How to complete this task: If a line includes the word "computer", it belongs in the count; state the total for the data below and add nothing.

Working data:
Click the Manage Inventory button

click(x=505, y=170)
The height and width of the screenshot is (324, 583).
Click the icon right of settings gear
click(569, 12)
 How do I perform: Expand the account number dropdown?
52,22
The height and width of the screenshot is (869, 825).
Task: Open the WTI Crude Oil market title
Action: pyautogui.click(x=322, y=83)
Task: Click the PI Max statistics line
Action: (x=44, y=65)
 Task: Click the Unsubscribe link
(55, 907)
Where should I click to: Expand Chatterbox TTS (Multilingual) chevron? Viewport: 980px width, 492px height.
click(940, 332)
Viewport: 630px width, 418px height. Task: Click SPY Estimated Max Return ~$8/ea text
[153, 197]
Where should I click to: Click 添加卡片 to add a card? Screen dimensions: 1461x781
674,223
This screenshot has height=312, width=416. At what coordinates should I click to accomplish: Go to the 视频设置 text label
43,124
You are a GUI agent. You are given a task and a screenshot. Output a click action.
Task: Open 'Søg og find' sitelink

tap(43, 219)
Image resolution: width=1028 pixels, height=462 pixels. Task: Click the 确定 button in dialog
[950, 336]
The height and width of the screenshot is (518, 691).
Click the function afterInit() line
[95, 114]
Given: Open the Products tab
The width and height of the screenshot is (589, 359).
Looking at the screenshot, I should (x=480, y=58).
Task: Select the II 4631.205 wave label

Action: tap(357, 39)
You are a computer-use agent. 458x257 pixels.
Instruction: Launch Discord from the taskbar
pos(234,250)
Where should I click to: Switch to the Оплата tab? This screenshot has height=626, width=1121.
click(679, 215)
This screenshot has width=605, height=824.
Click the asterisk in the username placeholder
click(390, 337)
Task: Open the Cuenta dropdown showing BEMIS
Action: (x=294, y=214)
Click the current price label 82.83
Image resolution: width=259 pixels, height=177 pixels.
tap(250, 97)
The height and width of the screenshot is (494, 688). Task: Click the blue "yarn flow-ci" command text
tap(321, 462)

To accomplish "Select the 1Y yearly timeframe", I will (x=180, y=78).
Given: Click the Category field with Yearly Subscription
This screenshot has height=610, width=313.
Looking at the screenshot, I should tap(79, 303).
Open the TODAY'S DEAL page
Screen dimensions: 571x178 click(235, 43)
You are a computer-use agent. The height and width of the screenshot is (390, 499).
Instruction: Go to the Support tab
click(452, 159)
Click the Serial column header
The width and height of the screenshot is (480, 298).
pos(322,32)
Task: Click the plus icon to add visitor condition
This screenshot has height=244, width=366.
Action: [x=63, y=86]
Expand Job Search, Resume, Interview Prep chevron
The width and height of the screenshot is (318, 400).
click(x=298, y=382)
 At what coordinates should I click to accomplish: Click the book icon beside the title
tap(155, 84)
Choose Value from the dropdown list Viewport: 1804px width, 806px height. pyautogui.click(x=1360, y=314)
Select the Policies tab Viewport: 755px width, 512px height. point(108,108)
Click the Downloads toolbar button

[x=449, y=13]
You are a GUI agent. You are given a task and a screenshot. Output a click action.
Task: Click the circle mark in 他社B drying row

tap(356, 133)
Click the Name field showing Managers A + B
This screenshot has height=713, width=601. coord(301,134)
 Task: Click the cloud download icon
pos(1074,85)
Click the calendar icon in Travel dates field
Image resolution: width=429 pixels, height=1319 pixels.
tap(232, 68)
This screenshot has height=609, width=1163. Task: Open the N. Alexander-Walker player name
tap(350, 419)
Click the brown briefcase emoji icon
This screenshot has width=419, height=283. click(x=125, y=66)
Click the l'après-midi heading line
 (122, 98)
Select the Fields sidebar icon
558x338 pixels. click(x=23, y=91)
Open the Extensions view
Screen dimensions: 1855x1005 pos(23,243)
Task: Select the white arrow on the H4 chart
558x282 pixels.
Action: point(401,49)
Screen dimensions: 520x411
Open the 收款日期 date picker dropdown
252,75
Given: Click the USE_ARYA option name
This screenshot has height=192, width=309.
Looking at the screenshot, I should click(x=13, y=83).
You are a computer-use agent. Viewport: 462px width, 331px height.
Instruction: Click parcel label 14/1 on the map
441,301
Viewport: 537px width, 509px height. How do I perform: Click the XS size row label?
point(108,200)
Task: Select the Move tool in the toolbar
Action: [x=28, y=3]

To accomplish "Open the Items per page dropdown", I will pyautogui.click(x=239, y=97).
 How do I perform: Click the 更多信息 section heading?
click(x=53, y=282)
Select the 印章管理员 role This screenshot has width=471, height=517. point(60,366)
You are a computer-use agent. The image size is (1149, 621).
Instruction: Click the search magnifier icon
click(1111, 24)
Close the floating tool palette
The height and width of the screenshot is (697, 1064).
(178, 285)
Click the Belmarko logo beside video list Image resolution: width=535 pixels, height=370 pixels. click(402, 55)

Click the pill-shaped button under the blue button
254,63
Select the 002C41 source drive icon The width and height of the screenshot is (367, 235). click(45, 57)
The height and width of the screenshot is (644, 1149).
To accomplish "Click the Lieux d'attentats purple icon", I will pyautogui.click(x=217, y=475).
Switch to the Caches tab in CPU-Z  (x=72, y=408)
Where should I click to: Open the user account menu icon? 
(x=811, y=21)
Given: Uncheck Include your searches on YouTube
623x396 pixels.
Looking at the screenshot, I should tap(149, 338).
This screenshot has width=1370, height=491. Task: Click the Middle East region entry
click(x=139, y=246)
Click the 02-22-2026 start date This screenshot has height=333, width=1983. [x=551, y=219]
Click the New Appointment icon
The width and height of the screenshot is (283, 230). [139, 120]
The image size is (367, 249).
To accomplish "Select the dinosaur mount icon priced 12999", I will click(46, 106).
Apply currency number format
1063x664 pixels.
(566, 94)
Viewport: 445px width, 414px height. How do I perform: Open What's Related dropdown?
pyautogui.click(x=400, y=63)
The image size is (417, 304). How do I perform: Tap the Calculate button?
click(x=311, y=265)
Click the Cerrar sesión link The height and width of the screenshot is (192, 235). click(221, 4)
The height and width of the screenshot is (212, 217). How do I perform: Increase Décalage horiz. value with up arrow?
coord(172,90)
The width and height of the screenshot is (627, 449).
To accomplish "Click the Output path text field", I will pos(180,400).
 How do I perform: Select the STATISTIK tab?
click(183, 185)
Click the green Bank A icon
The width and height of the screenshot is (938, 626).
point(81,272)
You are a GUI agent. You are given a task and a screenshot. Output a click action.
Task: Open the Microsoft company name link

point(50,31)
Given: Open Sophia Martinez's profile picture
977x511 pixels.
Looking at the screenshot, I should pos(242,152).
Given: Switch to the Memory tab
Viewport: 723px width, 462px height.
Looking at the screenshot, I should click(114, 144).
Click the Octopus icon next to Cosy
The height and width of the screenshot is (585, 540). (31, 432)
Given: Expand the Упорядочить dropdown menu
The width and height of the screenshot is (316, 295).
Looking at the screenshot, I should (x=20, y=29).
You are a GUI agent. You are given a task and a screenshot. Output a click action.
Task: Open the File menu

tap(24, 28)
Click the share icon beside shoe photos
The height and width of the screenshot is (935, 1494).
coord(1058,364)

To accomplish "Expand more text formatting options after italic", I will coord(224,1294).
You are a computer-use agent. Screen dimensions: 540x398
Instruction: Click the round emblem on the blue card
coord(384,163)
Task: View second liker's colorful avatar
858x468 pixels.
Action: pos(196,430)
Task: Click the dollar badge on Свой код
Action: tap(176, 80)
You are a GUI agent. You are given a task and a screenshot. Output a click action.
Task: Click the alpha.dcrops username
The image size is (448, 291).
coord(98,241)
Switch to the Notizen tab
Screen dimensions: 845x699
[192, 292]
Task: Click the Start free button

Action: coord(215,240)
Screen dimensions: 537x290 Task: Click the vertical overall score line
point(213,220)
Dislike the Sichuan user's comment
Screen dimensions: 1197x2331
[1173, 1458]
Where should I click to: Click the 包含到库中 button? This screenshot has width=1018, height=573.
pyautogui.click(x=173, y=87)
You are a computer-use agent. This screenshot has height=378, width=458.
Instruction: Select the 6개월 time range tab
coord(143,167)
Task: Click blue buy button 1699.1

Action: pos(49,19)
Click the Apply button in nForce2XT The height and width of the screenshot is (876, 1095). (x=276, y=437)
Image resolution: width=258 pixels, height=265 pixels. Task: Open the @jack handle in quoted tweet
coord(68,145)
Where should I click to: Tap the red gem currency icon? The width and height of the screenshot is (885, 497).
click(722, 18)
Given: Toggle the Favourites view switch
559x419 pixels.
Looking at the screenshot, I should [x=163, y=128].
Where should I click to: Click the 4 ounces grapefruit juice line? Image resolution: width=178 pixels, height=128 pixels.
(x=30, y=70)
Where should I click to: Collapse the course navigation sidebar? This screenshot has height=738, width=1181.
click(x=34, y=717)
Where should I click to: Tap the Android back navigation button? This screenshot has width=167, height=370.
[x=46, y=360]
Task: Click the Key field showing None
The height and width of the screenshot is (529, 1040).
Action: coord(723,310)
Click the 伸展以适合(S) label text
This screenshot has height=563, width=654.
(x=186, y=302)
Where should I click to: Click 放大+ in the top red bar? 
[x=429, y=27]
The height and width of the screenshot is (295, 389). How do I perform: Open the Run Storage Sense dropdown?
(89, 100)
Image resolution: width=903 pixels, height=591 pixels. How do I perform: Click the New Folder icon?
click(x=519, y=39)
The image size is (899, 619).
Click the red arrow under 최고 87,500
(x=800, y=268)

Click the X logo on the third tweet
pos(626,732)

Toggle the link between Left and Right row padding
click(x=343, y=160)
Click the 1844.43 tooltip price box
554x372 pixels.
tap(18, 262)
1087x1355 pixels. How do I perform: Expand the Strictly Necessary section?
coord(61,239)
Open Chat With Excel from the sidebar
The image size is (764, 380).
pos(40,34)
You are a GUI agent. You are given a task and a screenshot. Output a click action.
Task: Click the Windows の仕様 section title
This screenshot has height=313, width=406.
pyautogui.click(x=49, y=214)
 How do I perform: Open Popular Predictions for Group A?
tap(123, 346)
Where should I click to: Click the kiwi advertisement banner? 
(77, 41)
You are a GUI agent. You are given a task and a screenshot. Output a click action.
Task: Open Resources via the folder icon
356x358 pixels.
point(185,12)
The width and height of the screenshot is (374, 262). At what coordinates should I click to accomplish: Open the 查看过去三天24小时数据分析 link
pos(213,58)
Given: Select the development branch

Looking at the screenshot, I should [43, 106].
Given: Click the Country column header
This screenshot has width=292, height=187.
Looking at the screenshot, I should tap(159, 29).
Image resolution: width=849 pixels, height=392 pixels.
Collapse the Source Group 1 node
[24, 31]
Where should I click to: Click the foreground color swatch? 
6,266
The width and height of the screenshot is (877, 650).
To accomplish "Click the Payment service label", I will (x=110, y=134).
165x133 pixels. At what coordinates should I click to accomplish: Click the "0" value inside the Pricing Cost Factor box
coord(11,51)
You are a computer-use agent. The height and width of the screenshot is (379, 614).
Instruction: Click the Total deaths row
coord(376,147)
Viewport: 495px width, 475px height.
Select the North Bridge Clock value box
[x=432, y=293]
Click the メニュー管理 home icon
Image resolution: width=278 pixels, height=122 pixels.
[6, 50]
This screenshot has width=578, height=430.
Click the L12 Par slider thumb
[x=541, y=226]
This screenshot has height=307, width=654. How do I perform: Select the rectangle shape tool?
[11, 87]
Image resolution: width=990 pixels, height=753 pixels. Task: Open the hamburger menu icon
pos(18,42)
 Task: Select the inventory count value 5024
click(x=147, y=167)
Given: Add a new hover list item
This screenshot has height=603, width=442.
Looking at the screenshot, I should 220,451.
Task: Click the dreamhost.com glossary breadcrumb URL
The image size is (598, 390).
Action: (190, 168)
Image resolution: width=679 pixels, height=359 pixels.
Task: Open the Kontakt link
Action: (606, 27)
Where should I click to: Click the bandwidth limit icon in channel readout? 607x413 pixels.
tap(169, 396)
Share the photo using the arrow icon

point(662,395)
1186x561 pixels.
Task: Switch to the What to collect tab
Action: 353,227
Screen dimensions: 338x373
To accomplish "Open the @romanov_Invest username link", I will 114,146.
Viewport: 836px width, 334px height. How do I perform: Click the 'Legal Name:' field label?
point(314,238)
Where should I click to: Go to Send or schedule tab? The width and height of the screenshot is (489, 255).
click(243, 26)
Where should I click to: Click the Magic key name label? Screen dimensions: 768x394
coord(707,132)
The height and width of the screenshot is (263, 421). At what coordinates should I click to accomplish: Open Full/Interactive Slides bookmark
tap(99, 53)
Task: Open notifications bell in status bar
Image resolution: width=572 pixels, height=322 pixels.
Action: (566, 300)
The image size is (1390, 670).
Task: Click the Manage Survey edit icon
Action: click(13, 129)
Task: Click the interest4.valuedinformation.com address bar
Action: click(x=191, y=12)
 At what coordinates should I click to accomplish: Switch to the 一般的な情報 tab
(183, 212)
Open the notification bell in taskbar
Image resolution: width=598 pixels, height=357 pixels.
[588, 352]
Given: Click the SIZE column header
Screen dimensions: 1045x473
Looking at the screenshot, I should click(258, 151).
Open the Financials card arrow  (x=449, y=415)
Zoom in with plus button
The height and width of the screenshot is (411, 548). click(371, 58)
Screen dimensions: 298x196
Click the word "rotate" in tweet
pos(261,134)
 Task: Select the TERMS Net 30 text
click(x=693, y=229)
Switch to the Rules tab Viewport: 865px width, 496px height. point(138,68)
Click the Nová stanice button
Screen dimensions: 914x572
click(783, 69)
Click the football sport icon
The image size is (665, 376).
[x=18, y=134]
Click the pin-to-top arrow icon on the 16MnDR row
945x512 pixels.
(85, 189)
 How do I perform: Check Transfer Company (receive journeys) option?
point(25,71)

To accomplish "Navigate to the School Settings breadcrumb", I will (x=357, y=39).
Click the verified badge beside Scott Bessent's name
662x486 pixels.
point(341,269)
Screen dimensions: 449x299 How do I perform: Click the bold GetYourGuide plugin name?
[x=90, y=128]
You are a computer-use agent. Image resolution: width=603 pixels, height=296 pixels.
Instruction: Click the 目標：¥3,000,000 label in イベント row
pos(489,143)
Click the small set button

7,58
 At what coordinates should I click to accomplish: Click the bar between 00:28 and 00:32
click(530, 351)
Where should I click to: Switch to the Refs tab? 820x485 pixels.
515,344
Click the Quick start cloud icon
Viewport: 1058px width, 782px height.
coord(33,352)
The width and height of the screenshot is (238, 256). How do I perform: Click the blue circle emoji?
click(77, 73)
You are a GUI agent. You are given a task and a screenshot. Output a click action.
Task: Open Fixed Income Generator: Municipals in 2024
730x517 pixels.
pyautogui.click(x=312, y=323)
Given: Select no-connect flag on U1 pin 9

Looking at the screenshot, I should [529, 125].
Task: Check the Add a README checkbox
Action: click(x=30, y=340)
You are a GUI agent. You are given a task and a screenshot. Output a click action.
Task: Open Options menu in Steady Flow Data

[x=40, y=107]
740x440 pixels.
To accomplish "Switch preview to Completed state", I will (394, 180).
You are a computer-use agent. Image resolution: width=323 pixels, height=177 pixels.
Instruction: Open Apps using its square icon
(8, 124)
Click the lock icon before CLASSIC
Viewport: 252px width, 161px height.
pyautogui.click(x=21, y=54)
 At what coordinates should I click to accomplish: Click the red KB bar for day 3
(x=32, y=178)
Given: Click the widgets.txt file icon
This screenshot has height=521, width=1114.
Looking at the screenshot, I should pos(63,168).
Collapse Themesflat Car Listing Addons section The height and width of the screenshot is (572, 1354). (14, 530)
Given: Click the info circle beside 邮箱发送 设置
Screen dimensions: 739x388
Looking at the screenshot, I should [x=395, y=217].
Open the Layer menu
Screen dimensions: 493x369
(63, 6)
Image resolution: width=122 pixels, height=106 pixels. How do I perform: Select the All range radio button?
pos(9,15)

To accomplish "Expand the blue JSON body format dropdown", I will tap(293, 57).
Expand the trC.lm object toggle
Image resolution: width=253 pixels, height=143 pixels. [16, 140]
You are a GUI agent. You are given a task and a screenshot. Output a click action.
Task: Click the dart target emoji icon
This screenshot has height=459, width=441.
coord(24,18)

Final answer: 9